(Beginning of Records supplied)
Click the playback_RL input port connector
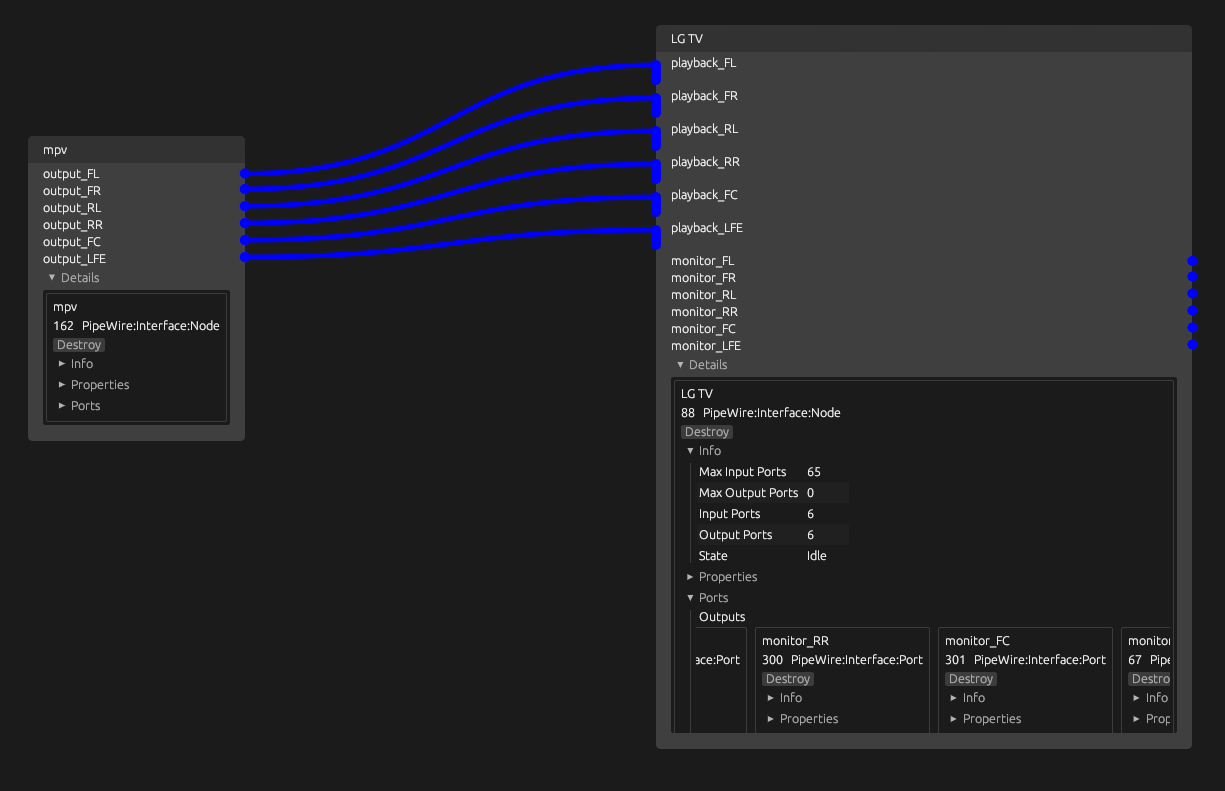 click(657, 138)
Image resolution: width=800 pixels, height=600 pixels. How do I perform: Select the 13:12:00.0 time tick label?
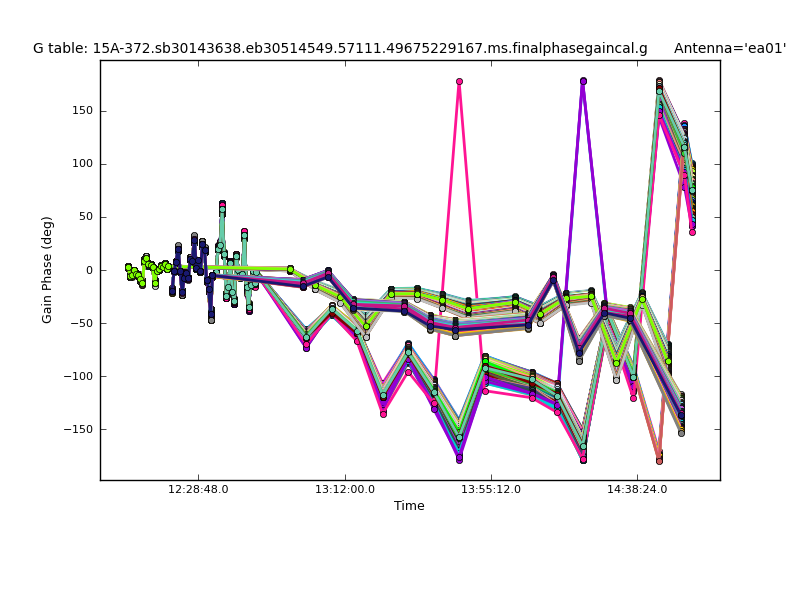345,490
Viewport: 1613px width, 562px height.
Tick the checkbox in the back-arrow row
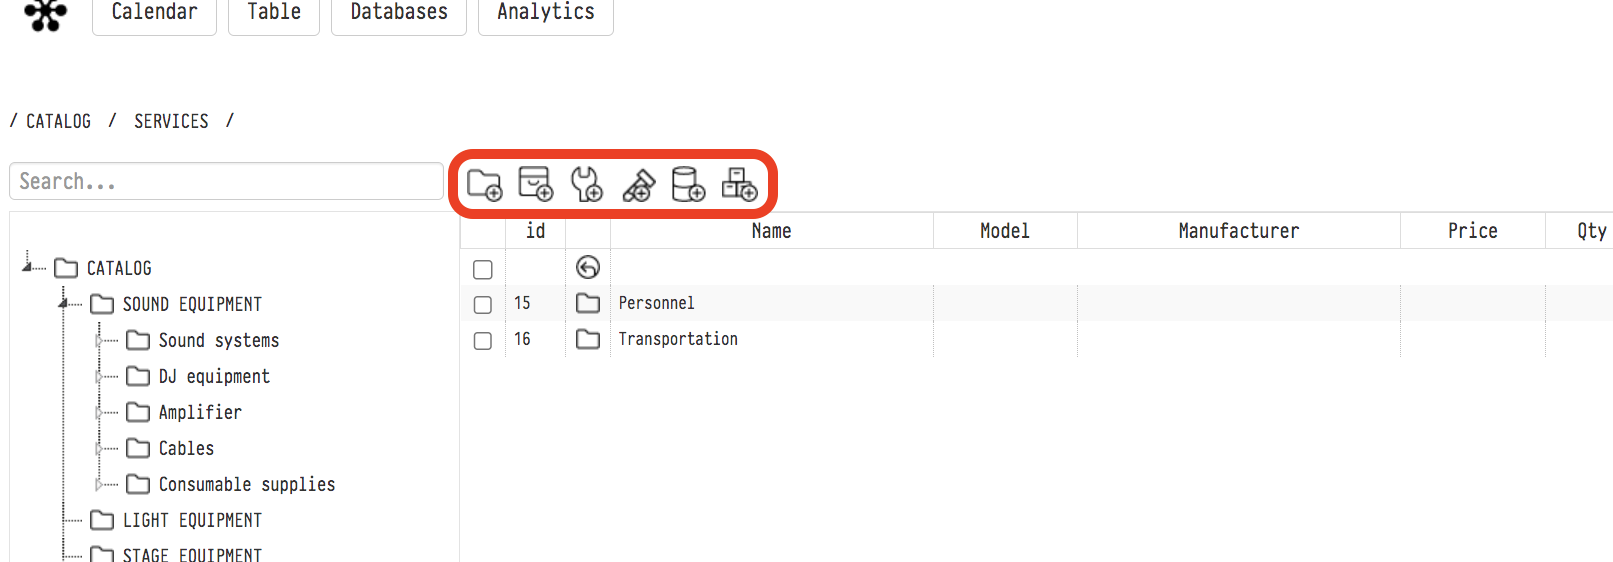pos(483,269)
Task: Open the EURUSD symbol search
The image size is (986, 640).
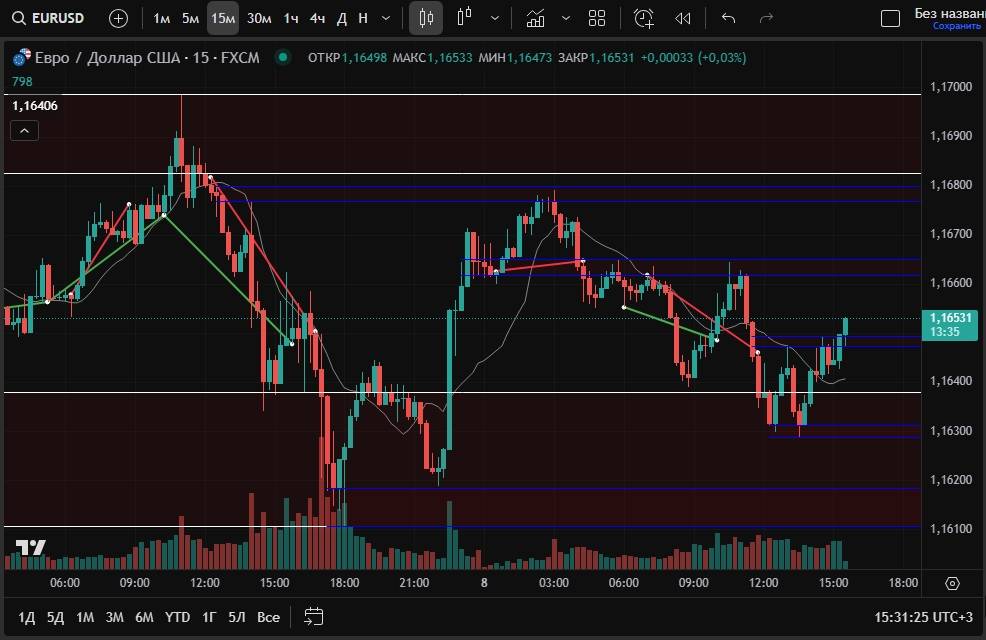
(End of Records supplied)
-- Work task --
Please repeat the data above exactly as it appears, pictures excluded.

-- Output for this exercise --
Click the playback_RL input port connector
 click(657, 138)
Image resolution: width=800 pixels, height=600 pixels. How do I perform: Select the 13:12:00.0 time tick label?
345,490
Viewport: 1613px width, 562px height.
Tick the checkbox in the back-arrow row
pos(483,269)
Task: Open the EURUSD symbol search
The image size is (986, 640).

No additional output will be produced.